That means if you reduce taxes, in total, you increase GDP. This results in a see-sawing affect where when we come into a point of economic crisis we elect leaders who reduce taxes, until we are doing well, and then we elect leaders to raise taxes.
It also means that if we had simply reduced spending and taxation, say 16% average instead of 18%, due to a very robust 1:3 return ratio on GDP over the last 30 years, then currently our GDP could be significantly than it is now, and even though our tax system has a reduced income over the first decade, after that it would match, then increase over time, so that our Tax Revenue take now would be almost $6T, or more.
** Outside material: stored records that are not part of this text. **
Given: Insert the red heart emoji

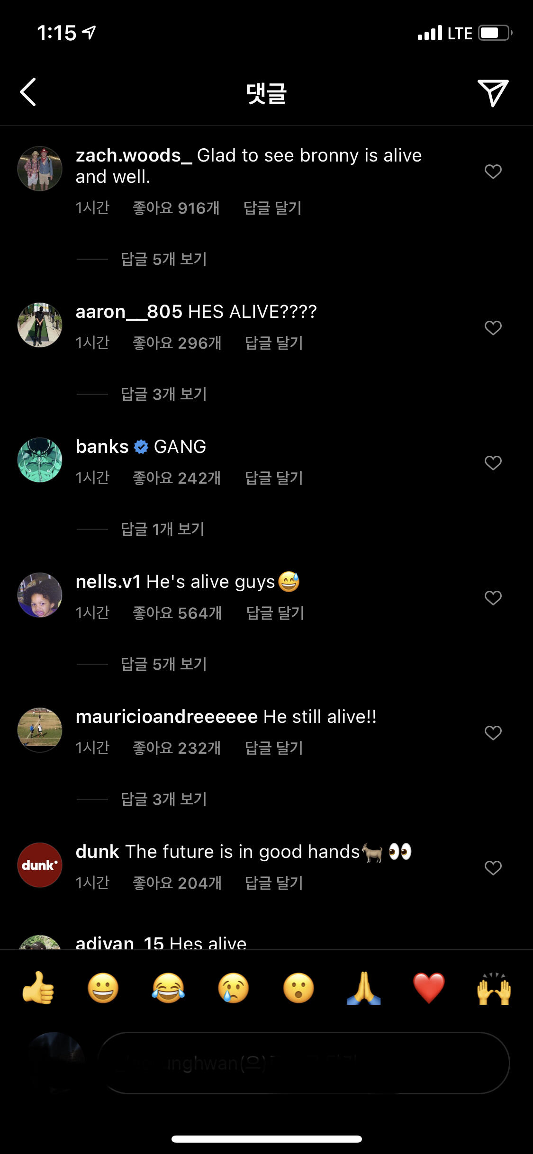Looking at the screenshot, I should [429, 988].
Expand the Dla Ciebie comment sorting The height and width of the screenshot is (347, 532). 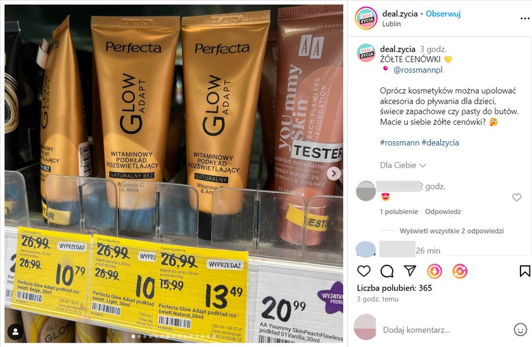coord(403,165)
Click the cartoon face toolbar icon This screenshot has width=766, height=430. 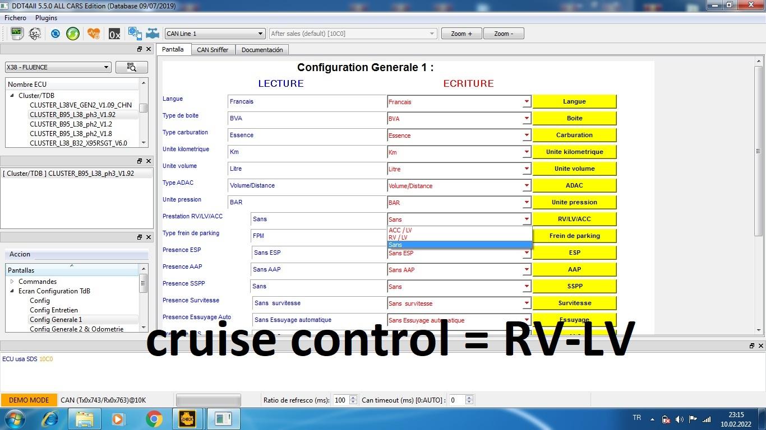[35, 34]
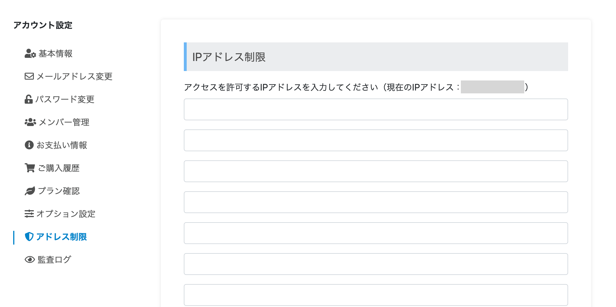The image size is (616, 307).
Task: Click the leaf icon for プラン確認
Action: (x=30, y=191)
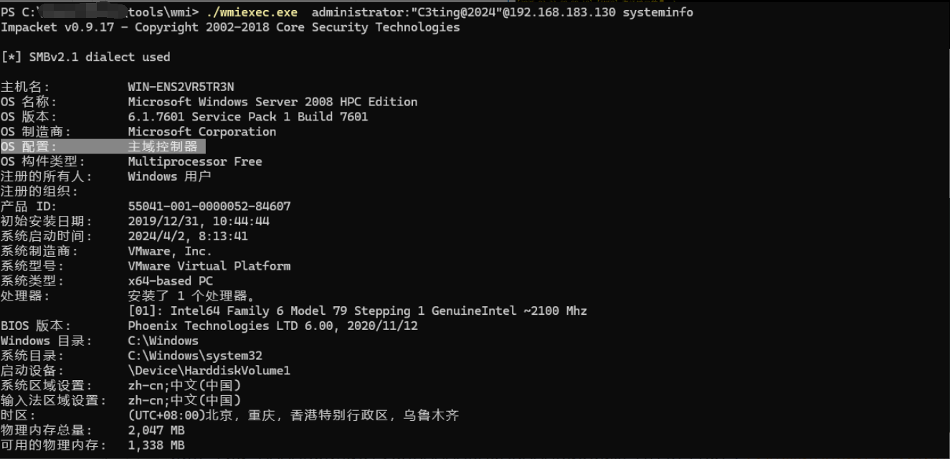Click the VMware Virtual Platform model text
Screen dimensions: 950x459
(209, 266)
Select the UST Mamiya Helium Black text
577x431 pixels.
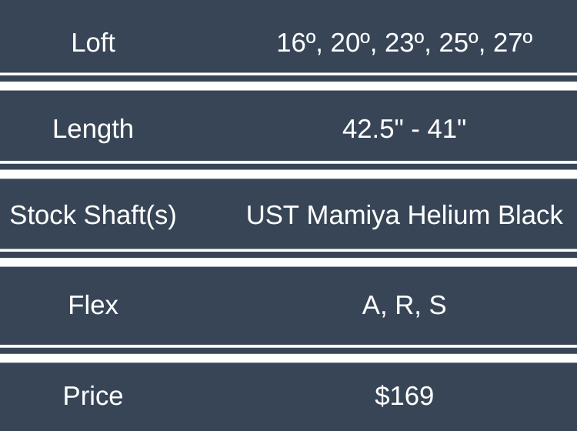tap(404, 216)
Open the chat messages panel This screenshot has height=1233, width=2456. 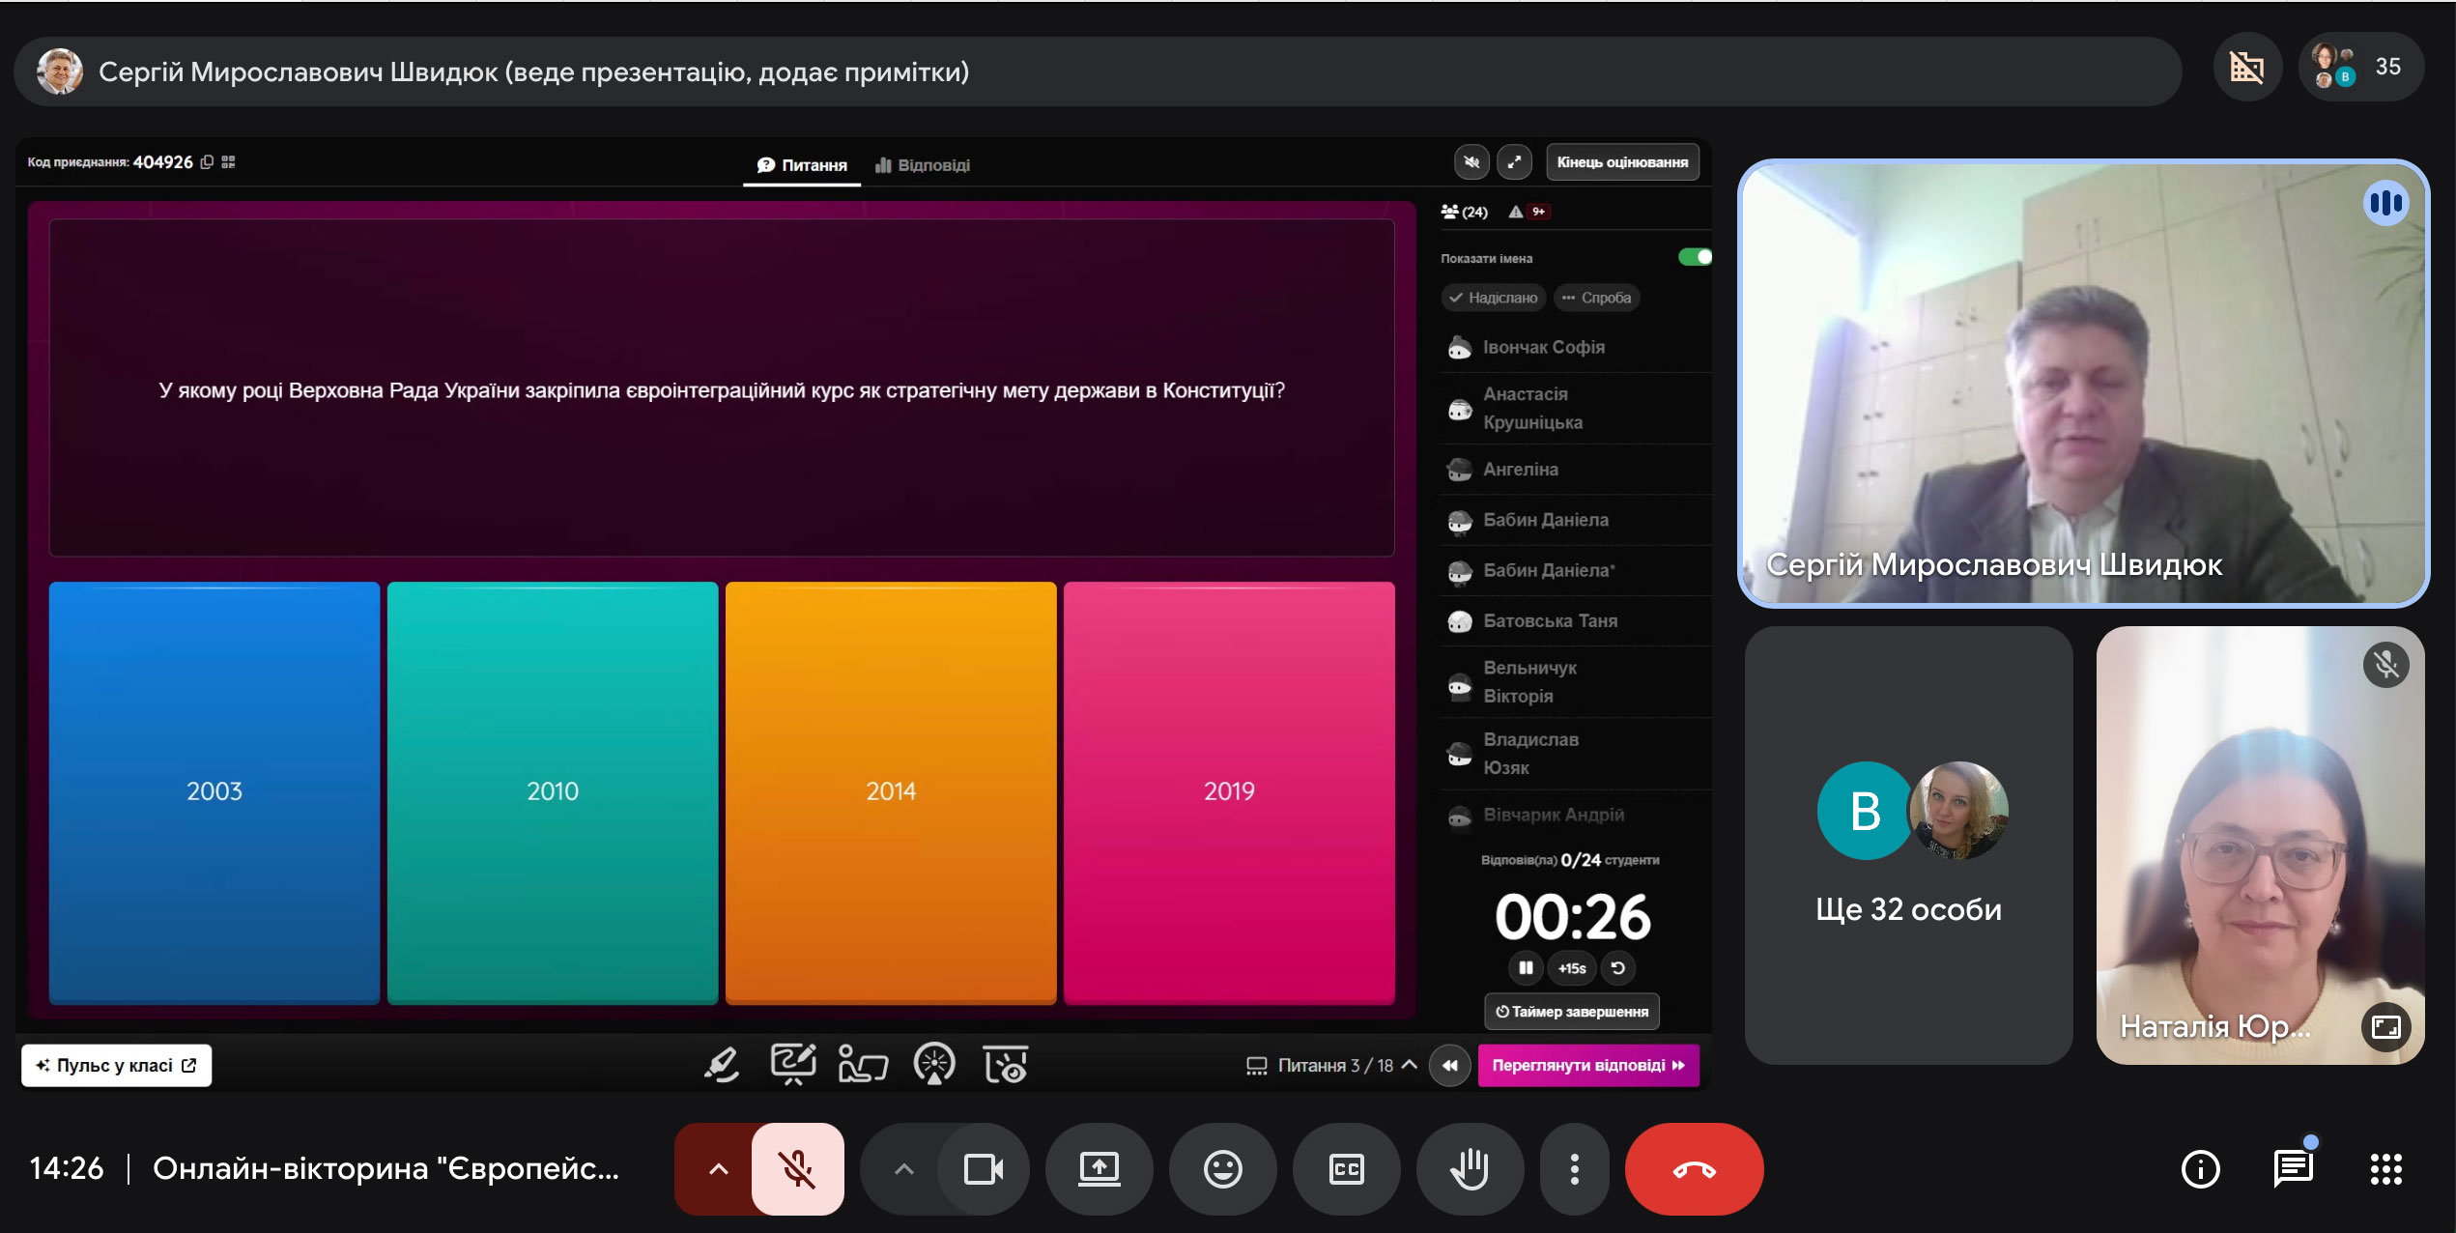(x=2293, y=1169)
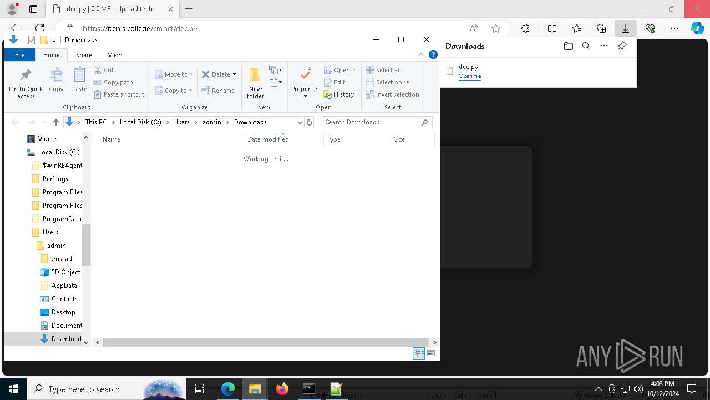The image size is (710, 400).
Task: Pin the Edge Downloads panel
Action: click(622, 46)
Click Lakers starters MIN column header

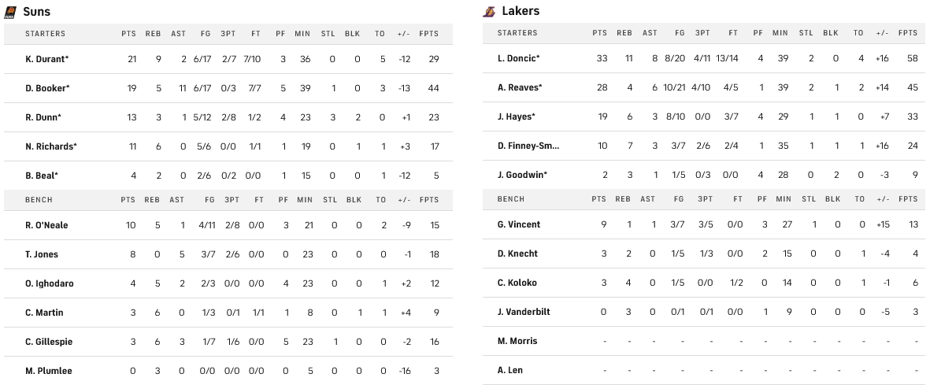tap(780, 33)
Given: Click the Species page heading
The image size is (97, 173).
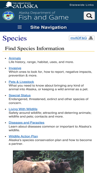Looking at the screenshot, I should pyautogui.click(x=15, y=38).
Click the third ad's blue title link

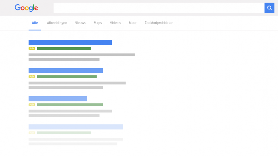58,99
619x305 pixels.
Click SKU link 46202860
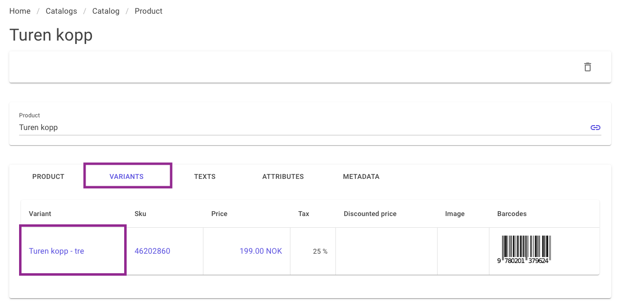[x=153, y=251]
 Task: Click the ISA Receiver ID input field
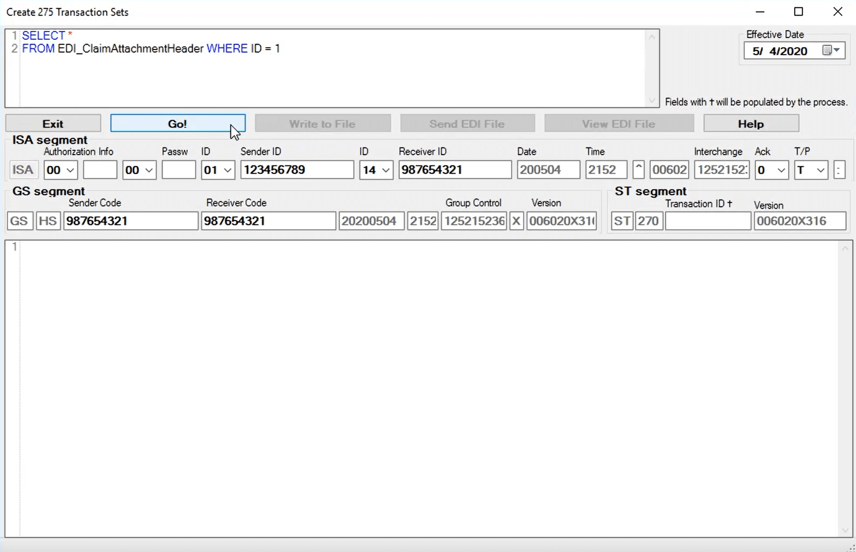[454, 170]
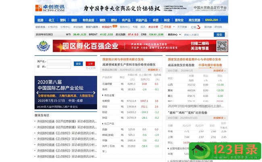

Allowing us both more to spend on those in need, but also allowing us far more financial wealth, because our GDP would be significantly higher.
We have had 3 large tax cuts in the past, known as the 1920 tax cuts, the JFK tax cuts and the Reagan tax cuts. The income of the average, lower and middle class worker increased by between 60% and 66% for 8 years following that tax cut.
Like in the report, this is a very robust account.
The problem is, when it starts working, we start spending. Reagan's biggest problem is they started spending more than they were taking in, even though tax revenue increased as expected, congress spent even more!
If we had long term restraint with spending, and hence taxation, just like in real life, we would have a larger economy and be further along.
We don't have that resolve. We want to spend it now, it makes us feel good. As we should!
The problem is by doing so we hurt ourselves in the long term, and reduce where we could be if we enact long term fiscal constraint.
We are both old enough to have seen this. We really could be making 60% more than we are now if just in our adult life the US Government had spent just 2-3% less over the course of our adulthood. Social Security wouldn't be running out, Welfare wouldn't be breaking the budget, and more money for schools, healthcare, everything really.
Spend it now, not have it later, spend it later by giving up some now.
This is Old Woman advice. It is nothing special, just very much ignored.